[extropy-chat] Astronomical question
spike
spike66 at comcast.net
Mon Feb 28 05:35:40 UTC 2005
> -----Original Message-----
> From: extropy-chat-bounces at lists.extropy.org [mailto:extropy-chat-
> bounces at lists.extropy.org] On Behalf Of Dan Clemmensen
> Subject: Re: [extropy-chat] Astronomical question
>
> Mike Lorrey wrote:
>
> >It is a well known phenomenon that the moon is draining angular
> >momentum from the earth...
> >
> I seem to recall that the earth slows to a stop before the moon escapes...
Don't look it up Mike, figure it out. We know the mass of the earth is
about 6e24 kg and the mass of the moon is about 7e22 kg. The moment
of inertia of a sphere is 2/5MR^2 and the radius of the earth is
about 6E6 meters. So the moment of inertia of the earth is about
1e38 kg-m^2 and the earth goes thru 2 pi radians a day so the angular
momentum of the earth is about 7e33 kg-m^2/sec. The moon goes 2 pi
radians at a distance of about 4e8 meters in about 30 days.

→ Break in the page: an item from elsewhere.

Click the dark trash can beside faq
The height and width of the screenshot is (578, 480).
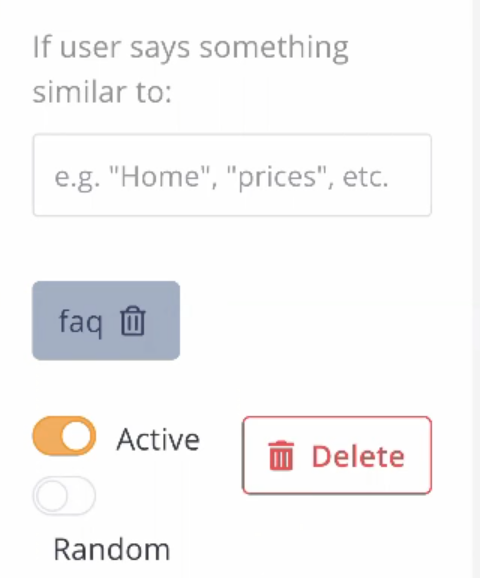pos(133,321)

(It really doesn't work exactly that way, but this calc will
get us the answer to one significant digit, which is all you
often need.)
So the angular momentum of the moon is about 2.7e34 kg-m^2/sec,
so now you know the total angular momentum of the moon at its
new distance and new month length must carry a total angular
momentum equal to the sum of the earths angular momentum and
the moon's or about 3.4e34 kg-m^2/sec.
Set up the equation Mike. You can see that the moon already
carries most of the angular momentum of the earth-moon system
and you know how to calc the orbit time as a function of distance,
so set that up, set the earth's day equal to the new month
length, calc the distance and set the result equal to 3.4e34 kg-m^2/sec.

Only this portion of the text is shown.